Au congrès de 1973, sentant la situation lui échapper, la FEN énonce une règle qui sera utilisée en 92 pour exclure le SNES et le SNEP : « Manifeste pour l’unité et la responsabilité de la FEN » qui prévoit d’exclure tout syndicat qui ne respecterait pas les choix fédéraux.
Le « Projet d’école de l’an 2000 » sorti du chapeau au Congrès de 1988 à la Rochelle ne prend en compte aucune des revendications des syndicats nationaux du secteur, en dehors du SNI. Même le SNETAA, à direction UID, n’est pas écouté sur son opposition au développement de l’apprentissage, ce qui le conduira à quitter la majorité fédérale et à créer la tendance « Autrement ». Il participera à la création de la FSU (qu’il quittera en 2001).
En 88/89, les syndicats à direction UA et UA en tant que tel mènent une action longue et forte pour la revalorisation. Cela débouchera sur des avancées concédées par le ministre de l’EN, Lionel Jospin, contre l’avis du Premier ministre Rocard. Ces avancées vont être lues, à la direction de la FEN, comme une défaite idéologique. Le courant de pensée UA fait la preuve qu’on peut gagner en « sortant des marges » et que loin de se contenter d’un syndicalisme de contestation, qu’il est à même de négocier et de signer des accords.
La scission proprement dite se déroule en trois actes :
Le Congrès FEN de 1991, à Clermont-Ferrand, où la direction fédérale tente de passer en force en programmant un Congrès extraordinaire destiné à modifier les statuts. Elle annonce un regroupement autoritaire de syndicats dans des Unions, un renforcement de l’autorité de la fédération sur les syndicats nationaux, un affaiblissement du rôle et de la place des tendances, la mise sous tutelle des sections départementales par la création de sections régionales, tout cela ayant pour objectif de noyer les tendances minoritaires dans de grands ensembles où la règle d’homogénéité des exécutifs permettrait à UID de garder la mainmise sur la FEN. Les opposants s’organisent alors et présentent ensemble la Charte de Clermont-Ferrand. C’est la première fois que des syndicats nationaux à directions diverses (UA, mais aussi EE ou Autrement), 30 SD FEN et 4 tendances réussissent à tomber d’accord sur un texte qui définit les règles du fonctionnement fédéral. Il faut mesurer l’effort de volonté unitaire qu’a constitué le fait de faire signer un texte commun à des militants aussi divers et éloignés idéologiquement les uns des autres qu’EE et le SNETAA. Ceci montre à quel point la Charte d’Amiens et le choix de l’autonomie de 48 avec le souci de maintenir l’unité étaient fortement inscrits dans les gènes de tous ces militants. UID a préféré l’explosion à la perte inéluctable à court terme de la direction, poussée en cela par une partie du PS (dont les historiens détermineront un jour le degré d’implication) qui voulait une organisation « à sa botte ».

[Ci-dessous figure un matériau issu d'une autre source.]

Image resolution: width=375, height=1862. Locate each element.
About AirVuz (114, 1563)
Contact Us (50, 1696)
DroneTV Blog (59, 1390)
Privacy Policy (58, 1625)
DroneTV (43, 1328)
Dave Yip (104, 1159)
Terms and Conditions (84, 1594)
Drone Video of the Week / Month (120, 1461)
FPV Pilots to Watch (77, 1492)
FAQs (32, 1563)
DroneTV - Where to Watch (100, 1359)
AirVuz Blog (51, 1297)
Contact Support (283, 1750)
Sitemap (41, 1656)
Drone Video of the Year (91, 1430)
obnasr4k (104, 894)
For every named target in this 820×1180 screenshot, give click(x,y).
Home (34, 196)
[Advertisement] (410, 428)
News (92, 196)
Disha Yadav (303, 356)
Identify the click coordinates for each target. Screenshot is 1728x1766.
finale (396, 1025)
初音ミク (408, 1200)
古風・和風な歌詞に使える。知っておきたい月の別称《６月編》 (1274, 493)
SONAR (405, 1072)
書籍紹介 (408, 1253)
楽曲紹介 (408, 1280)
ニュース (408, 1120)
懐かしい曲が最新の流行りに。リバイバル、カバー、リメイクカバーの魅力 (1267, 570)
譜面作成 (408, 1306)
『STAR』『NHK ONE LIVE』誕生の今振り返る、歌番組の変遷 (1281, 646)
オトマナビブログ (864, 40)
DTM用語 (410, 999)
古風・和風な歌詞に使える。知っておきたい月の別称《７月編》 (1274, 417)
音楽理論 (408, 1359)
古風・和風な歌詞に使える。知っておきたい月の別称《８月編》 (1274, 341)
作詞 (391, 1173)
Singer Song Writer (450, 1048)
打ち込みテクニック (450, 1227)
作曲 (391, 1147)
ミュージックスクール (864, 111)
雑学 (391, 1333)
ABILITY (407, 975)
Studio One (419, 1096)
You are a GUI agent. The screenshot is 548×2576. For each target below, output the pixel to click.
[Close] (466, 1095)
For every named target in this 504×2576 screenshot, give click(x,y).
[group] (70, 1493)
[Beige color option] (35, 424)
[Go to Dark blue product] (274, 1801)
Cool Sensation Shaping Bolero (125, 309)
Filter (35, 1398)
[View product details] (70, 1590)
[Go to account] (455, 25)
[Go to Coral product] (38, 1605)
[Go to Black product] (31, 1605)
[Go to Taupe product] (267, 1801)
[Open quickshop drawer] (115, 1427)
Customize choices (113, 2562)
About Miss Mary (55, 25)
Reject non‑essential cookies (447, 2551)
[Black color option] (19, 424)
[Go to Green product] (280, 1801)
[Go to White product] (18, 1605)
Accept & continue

L’exclusion du SNES et du SNEP en juin 1992, confirmée au Congrès de Créteil d’octobre, avec ses péripéties rocambolesques et judiciaires. Les statuts du SE sont déposés le jour même où l’exclusion est prononcée. Les directions départementales UA de la FEN dirigées par des membres du SNES ou du SNEP sont interdites. Les directions UA et EE des sections départementales du SNI-PEGC qui refusent de se plier aux injonctions de rejoindre le SE sont démises, privées de leurs mandats, de leurs décharges, des signatures sur les comptes, bref, des moyens de leur fonctionnement. L’administration aura face à cette scission des attitudes diverses : sanctions financières ou menaces de radiation contre les militants qui continueront à utiliser leur décharge ou bien, comme dans les Yvelines, transformation en décharge pour les militants des autorisations d’absence non utilisées par les élus dans les instances. Une circulaire du cabinet du ministre au printemps 93 mettra fin aux sanctions et permettra aux élus des personnels de poursuivre leur activité jusqu’à la fin de l’année scolaire.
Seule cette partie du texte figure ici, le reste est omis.